Rue Sainte-Marguerite. N’en cherchez pas d’autres, la sainte patronne des femmes enceintes est la seule représentante de la gent féminine à donner son nom à une rue de la ville de Sion. A part cela? Rien. Si la gent masculine est représentée par six saints et onze hommes qui ont marqué l’histoire du canton, on ne retrouve aucune femme dont le nom est lié à l’histoire du Valais. Et cela pourrait demeurer ainsi quelques années encore. Mardi dernier, le législatif de la capitale valaisanne a en effet refusé un postulat demandant que, dans un délai à définir, la part de rues portant des noms de femmes représente au moins le 30% de celles qui honorent des personnages marquants de l’histoire du Valais.
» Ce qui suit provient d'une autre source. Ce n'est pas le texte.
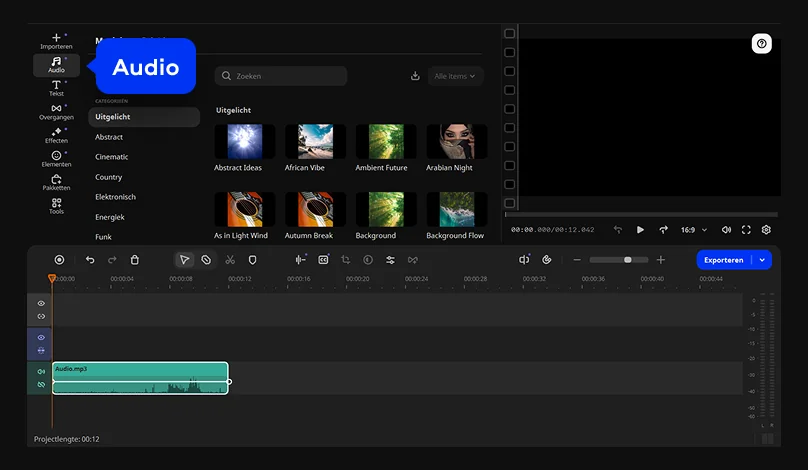Click the record button in timeline toolbar
Image resolution: width=808 pixels, height=470 pixels.
pos(59,260)
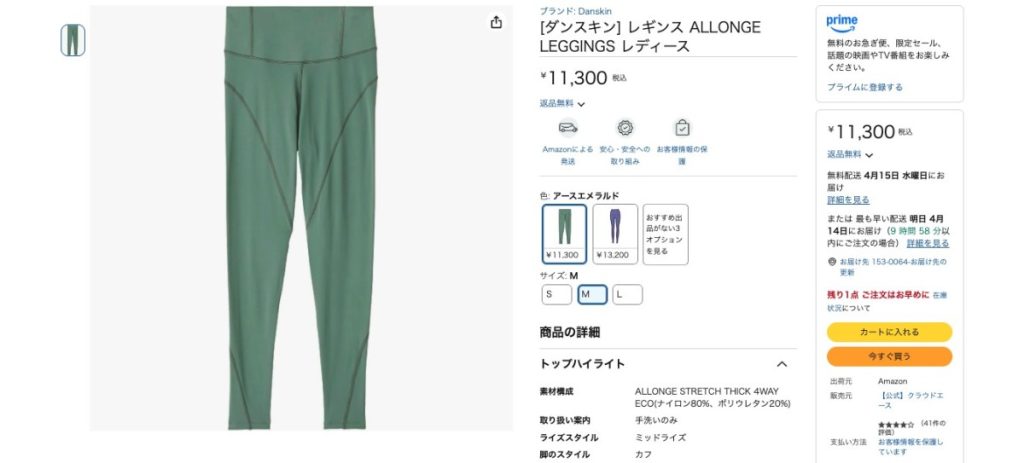Click the customer information protection icon
The width and height of the screenshot is (1024, 463).
(x=682, y=127)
Trois rues auraient suffi pour atteindre cet objectif.

«L’égalité inscrite dans la Constitution fédérale n’est pas seulement un droit fondamental mais aussi un fondement nécessaire pour l’instauration d’un monde pacifique. Il faut admettre et reconnaître que les femmes sont souvent rendues invisibles. […] Je pense que nos jeunes devraient avoir autant de modèles féminins que masculins», a plaidé, durant les débats, la libérale-radicale Chantal Paladini, dont le groupe avait laissé la liberté de vote.